Sobre a síndrome de burnout, Dr. Luccas explicou que o diagnóstico é complexo e feito por exclusão.
“Para diagnosticar o burnout, é preciso afastar outros transtornos mentais. Ele está diretamente relacionado ao trabalho desempenhado e é hoje considerado, por equiparação, um acidente de trabalho”, explicou.
Apesar disso, ele reforça que ansiedade e depressão ainda lideram os afastamentos, justamente por estarem muitas vezes associadas a fatores pré-existentes, que são agravados pelo trabalho.
Entre os avanços, o especialista destacou a quebra de tabus. “Hoje não se fala mais de saúde mental como ‘frescura’ ou ‘mimimi’. Transtornos mentais são tratados como doenças, assim como hipertensão ou diabetes”, afirmou.
No entanto, ele aponta desafios importantes, como a dificuldade de acesso ao tratamento. “O acesso a psiquiatras e psicólogos ainda é limitado. Muitas vezes o paciente espera meses por uma consulta, o que dificulta o tratamento adequado”, relatou.
Ao falar sobre relações humanas, Dr. Luccas fez um alerta sobre o comportamento cada vez mais individualista da sociedade.
“As pessoas estão mais egocêntricas, voltadas para si.
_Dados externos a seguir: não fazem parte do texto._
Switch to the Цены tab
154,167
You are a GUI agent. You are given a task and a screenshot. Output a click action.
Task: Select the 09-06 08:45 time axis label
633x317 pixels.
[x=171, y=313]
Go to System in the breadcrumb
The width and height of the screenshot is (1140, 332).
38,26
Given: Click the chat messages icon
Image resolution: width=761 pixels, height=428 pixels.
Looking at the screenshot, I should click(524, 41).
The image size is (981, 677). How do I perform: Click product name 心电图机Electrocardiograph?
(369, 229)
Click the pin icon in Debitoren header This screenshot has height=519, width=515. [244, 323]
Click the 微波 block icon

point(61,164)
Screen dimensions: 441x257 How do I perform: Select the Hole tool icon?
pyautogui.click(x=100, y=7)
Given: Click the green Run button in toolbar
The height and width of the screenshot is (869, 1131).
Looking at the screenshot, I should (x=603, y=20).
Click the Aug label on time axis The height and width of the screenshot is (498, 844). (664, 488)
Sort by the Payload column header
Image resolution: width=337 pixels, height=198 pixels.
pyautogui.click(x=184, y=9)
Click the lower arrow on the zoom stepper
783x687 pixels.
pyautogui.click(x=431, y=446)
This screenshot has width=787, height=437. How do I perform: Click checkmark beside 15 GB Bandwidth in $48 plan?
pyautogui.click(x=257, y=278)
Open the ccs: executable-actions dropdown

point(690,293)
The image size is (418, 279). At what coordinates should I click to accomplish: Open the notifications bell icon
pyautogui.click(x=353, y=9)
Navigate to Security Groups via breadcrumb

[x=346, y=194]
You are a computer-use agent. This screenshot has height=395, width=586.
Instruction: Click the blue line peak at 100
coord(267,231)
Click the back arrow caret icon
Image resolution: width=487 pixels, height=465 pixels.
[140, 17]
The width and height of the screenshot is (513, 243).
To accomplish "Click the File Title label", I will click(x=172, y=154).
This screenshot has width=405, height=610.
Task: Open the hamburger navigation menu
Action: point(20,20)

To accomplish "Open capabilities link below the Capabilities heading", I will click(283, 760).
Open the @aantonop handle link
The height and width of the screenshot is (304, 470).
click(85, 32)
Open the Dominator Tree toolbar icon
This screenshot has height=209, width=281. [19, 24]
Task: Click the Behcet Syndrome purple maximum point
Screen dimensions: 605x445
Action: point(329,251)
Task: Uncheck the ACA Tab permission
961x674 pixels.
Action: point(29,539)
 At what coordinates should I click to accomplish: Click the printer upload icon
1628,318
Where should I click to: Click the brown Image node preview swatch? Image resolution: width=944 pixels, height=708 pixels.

Paramos de ouvir o outro e passamos apenas a escutar para responder. Isso fragiliza as relações e contribui para o adoecimento mental”, observou.
O especialista reforçou a importância do cuidado integral com a saúde e deixou seu contato para quem quiser obter mais informações.
“Não existe nada mais importante na nossa vida do que a nossa saúde”, concluiu.